▸ Data
+++

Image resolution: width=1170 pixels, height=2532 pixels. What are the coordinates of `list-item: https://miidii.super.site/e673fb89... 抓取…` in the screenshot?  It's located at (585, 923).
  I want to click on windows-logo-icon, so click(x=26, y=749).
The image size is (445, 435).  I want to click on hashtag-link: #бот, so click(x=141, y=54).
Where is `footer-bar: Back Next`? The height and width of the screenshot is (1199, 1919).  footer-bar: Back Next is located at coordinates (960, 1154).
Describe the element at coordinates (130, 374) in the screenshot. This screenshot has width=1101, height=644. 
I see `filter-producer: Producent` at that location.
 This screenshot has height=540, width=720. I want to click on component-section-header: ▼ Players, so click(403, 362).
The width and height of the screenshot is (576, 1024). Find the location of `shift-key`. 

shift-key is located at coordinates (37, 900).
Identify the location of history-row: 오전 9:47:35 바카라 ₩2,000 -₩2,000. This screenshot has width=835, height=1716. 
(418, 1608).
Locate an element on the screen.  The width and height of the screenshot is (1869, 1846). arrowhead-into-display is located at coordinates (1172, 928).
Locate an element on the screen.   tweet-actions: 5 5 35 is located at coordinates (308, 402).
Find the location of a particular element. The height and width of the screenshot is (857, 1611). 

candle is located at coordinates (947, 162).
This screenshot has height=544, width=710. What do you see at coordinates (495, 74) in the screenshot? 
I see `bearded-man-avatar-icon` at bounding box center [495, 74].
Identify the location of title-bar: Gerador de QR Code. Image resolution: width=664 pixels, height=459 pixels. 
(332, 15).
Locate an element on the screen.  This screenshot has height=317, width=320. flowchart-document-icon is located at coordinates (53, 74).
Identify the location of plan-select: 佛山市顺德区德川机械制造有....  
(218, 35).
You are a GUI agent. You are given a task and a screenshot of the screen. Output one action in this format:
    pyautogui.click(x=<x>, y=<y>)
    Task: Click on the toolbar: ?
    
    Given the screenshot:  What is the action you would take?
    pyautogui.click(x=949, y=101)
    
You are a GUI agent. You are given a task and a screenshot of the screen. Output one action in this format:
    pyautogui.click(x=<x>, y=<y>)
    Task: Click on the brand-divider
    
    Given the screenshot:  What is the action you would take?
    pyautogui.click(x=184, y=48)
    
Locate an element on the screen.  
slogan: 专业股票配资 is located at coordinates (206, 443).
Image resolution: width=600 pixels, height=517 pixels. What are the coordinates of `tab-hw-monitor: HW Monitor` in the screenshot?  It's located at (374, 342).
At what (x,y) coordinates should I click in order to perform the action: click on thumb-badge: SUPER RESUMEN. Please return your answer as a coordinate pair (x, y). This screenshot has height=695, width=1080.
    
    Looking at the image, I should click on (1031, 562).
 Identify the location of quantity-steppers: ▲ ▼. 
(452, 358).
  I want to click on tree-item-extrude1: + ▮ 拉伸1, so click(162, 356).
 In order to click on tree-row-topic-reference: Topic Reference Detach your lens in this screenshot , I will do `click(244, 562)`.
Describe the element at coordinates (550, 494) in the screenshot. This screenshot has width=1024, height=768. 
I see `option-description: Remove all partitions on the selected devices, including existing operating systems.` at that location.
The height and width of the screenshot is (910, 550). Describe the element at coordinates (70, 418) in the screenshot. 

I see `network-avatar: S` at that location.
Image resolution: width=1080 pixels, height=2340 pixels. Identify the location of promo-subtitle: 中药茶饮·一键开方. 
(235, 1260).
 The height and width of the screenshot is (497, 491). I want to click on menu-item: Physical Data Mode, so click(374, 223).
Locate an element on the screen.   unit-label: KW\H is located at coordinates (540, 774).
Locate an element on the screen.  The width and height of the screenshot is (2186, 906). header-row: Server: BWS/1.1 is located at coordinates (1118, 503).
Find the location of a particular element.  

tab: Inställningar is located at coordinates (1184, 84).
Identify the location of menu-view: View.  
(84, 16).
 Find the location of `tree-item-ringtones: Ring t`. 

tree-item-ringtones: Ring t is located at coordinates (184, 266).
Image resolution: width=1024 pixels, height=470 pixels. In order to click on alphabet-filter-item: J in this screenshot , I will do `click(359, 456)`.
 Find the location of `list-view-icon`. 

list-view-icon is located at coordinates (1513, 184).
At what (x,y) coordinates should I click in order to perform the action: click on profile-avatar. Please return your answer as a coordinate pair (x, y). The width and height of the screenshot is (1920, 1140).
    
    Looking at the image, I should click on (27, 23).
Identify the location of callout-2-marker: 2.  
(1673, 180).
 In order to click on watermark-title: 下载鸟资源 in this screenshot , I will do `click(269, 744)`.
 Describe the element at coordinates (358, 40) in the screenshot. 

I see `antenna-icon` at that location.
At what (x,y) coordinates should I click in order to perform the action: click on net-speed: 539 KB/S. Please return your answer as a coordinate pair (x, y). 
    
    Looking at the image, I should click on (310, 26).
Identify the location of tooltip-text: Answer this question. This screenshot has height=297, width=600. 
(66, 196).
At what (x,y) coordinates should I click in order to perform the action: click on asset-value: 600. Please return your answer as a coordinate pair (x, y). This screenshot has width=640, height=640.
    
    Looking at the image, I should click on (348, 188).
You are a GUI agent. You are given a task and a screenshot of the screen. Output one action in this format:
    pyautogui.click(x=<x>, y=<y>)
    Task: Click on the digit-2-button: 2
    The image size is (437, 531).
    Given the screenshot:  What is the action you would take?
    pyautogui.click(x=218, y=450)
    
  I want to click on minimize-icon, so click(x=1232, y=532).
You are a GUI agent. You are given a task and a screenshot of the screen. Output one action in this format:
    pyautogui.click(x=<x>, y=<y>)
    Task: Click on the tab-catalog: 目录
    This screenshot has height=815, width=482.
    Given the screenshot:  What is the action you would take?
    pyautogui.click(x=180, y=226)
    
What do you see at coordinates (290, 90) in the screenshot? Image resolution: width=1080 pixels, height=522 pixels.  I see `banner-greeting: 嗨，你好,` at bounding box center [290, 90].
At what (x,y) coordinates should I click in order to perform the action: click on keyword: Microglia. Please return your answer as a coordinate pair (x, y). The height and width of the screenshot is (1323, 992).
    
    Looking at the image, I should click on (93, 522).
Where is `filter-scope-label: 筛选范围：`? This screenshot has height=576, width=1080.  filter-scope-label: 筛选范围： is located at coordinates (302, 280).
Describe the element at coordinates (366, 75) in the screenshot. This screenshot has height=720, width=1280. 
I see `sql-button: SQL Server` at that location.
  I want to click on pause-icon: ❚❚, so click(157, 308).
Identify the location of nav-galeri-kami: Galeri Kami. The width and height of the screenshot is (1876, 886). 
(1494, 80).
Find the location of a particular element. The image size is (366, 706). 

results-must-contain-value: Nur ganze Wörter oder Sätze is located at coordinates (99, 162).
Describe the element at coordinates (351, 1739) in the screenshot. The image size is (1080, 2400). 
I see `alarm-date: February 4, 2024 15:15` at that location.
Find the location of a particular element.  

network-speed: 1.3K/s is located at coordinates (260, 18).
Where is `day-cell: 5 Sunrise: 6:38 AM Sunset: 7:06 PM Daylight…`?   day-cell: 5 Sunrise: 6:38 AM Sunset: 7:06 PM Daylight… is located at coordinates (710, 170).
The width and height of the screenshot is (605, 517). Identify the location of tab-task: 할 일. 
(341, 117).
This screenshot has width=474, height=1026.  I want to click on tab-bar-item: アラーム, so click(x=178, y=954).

+++

▸ Try it
Swap each "Identify the location of" in the entries above for "Give the position of". Then write out all the entries again with nothing else changed.

▸ Response area
Image resolution: width=1170 pixels, height=2532 pixels. What are the coordinates of `list-item: https://miidii.super.site/e673fb89... 抓取…` in the screenshot?  It's located at (585, 923).
  I want to click on windows-logo-icon, so click(x=26, y=749).
The image size is (445, 435).  I want to click on hashtag-link: #бот, so click(x=141, y=54).
Where is `footer-bar: Back Next`? The height and width of the screenshot is (1199, 1919).  footer-bar: Back Next is located at coordinates (960, 1154).
Describe the element at coordinates (130, 374) in the screenshot. This screenshot has width=1101, height=644. 
I see `filter-producer: Producent` at that location.
 This screenshot has height=540, width=720. I want to click on component-section-header: ▼ Players, so click(403, 362).
The width and height of the screenshot is (576, 1024). Find the location of `shift-key`. 

shift-key is located at coordinates (37, 900).
Give the position of history-row: 오전 9:47:35 바카라 ₩2,000 -₩2,000. This screenshot has width=835, height=1716. 
(418, 1608).
Locate an element on the screen.  The width and height of the screenshot is (1869, 1846). arrowhead-into-display is located at coordinates (1172, 928).
Locate an element on the screen.   tweet-actions: 5 5 35 is located at coordinates (308, 402).
Find the location of a particular element. The height and width of the screenshot is (857, 1611). 

candle is located at coordinates (947, 162).
This screenshot has height=544, width=710. What do you see at coordinates (495, 74) in the screenshot? 
I see `bearded-man-avatar-icon` at bounding box center [495, 74].
Give the position of title-bar: Gerador de QR Code. Image resolution: width=664 pixels, height=459 pixels. 
(332, 15).
Locate an element on the screen.  This screenshot has height=317, width=320. flowchart-document-icon is located at coordinates (53, 74).
Give the position of plan-select: 佛山市顺德区德川机械制造有....  
(218, 35).
You are a GUI agent. You are given a task and a screenshot of the screen. Output one action in this format:
    pyautogui.click(x=<x>, y=<y>)
    Task: Click on the toolbar: ?
    
    Given the screenshot:  What is the action you would take?
    pyautogui.click(x=949, y=101)
    
You are a GUI agent. You are given a task and a screenshot of the screen. Output one action in this format:
    pyautogui.click(x=<x>, y=<y>)
    Task: Click on the brand-divider
    
    Given the screenshot:  What is the action you would take?
    pyautogui.click(x=184, y=48)
    
Locate an element on the screen.  
slogan: 专业股票配资 is located at coordinates (206, 443).
Image resolution: width=600 pixels, height=517 pixels. What are the coordinates of `tab-hw-monitor: HW Monitor` in the screenshot?  It's located at (374, 342).
At what (x,y) coordinates should I click in order to perform the action: click on thumb-badge: SUPER RESUMEN. Please return your answer as a coordinate pair (x, y). This screenshot has height=695, width=1080.
    
    Looking at the image, I should click on (1031, 562).
 Give the position of quantity-steppers: ▲ ▼. 
(452, 358).
  I want to click on tree-item-extrude1: + ▮ 拉伸1, so click(162, 356).
 In order to click on tree-row-topic-reference: Topic Reference Detach your lens in this screenshot , I will do `click(244, 562)`.
Describe the element at coordinates (550, 494) in the screenshot. This screenshot has width=1024, height=768. 
I see `option-description: Remove all partitions on the selected devices, including existing operating systems.` at that location.
The height and width of the screenshot is (910, 550). Describe the element at coordinates (70, 418) in the screenshot. 

I see `network-avatar: S` at that location.
Image resolution: width=1080 pixels, height=2340 pixels. Give the position of promo-subtitle: 中药茶饮·一键开方. 
(235, 1260).
 The height and width of the screenshot is (497, 491). I want to click on menu-item: Physical Data Mode, so click(374, 223).
Locate an element on the screen.   unit-label: KW\H is located at coordinates (540, 774).
Locate an element on the screen.  The width and height of the screenshot is (2186, 906). header-row: Server: BWS/1.1 is located at coordinates (1118, 503).
Find the location of a particular element.  

tab: Inställningar is located at coordinates (1184, 84).
Give the position of menu-view: View.  
(84, 16).
 Find the location of `tree-item-ringtones: Ring t`. 

tree-item-ringtones: Ring t is located at coordinates (184, 266).
Image resolution: width=1024 pixels, height=470 pixels. In order to click on alphabet-filter-item: J in this screenshot , I will do `click(359, 456)`.
 Find the location of `list-view-icon`. 

list-view-icon is located at coordinates (1513, 184).
At what (x,y) coordinates should I click in order to perform the action: click on profile-avatar. Please return your answer as a coordinate pair (x, y). The width and height of the screenshot is (1920, 1140).
    
    Looking at the image, I should click on (27, 23).
Give the position of callout-2-marker: 2.  
(1673, 180).
 In order to click on watermark-title: 下载鸟资源 in this screenshot , I will do `click(269, 744)`.
 Describe the element at coordinates (358, 40) in the screenshot. 

I see `antenna-icon` at that location.
At what (x,y) coordinates should I click in order to perform the action: click on net-speed: 539 KB/S. Please return your answer as a coordinate pair (x, y). 
    
    Looking at the image, I should click on (310, 26).
Give the position of tooltip-text: Answer this question. This screenshot has height=297, width=600. 
(66, 196).
At what (x,y) coordinates should I click in order to perform the action: click on asset-value: 600. Please return your answer as a coordinate pair (x, y). This screenshot has width=640, height=640.
    
    Looking at the image, I should click on (348, 188).
You are a GUI agent. You are given a task and a screenshot of the screen. Output one action in this format:
    pyautogui.click(x=<x>, y=<y>)
    Task: Click on the digit-2-button: 2
    The image size is (437, 531).
    Given the screenshot:  What is the action you would take?
    pyautogui.click(x=218, y=450)
    
  I want to click on minimize-icon, so click(x=1232, y=532).
You are a GUI agent. You are given a task and a screenshot of the screen. Output one action in this format:
    pyautogui.click(x=<x>, y=<y>)
    Task: Click on the tab-catalog: 目录
    This screenshot has height=815, width=482.
    Given the screenshot:  What is the action you would take?
    pyautogui.click(x=180, y=226)
    
What do you see at coordinates (290, 90) in the screenshot? Image resolution: width=1080 pixels, height=522 pixels.  I see `banner-greeting: 嗨，你好,` at bounding box center [290, 90].
At what (x,y) coordinates should I click in order to perform the action: click on keyword: Microglia. Please return your answer as a coordinate pair (x, y). The height and width of the screenshot is (1323, 992).
    
    Looking at the image, I should click on (93, 522).
Where is `filter-scope-label: 筛选范围：`? This screenshot has height=576, width=1080.  filter-scope-label: 筛选范围： is located at coordinates (302, 280).
Describe the element at coordinates (366, 75) in the screenshot. This screenshot has height=720, width=1280. 
I see `sql-button: SQL Server` at that location.
  I want to click on pause-icon: ❚❚, so click(157, 308).
Give the position of nav-galeri-kami: Galeri Kami. The width and height of the screenshot is (1876, 886). 
(1494, 80).
Find the location of a particular element. The image size is (366, 706). 

results-must-contain-value: Nur ganze Wörter oder Sätze is located at coordinates (99, 162).
Describe the element at coordinates (351, 1739) in the screenshot. The image size is (1080, 2400). 
I see `alarm-date: February 4, 2024 15:15` at that location.
Find the location of a particular element.  

network-speed: 1.3K/s is located at coordinates (260, 18).
Where is `day-cell: 5 Sunrise: 6:38 AM Sunset: 7:06 PM Daylight…`?   day-cell: 5 Sunrise: 6:38 AM Sunset: 7:06 PM Daylight… is located at coordinates (710, 170).
The width and height of the screenshot is (605, 517). Give the position of tab-task: 할 일. 
(341, 117).
This screenshot has width=474, height=1026.  I want to click on tab-bar-item: アラーム, so click(x=178, y=954).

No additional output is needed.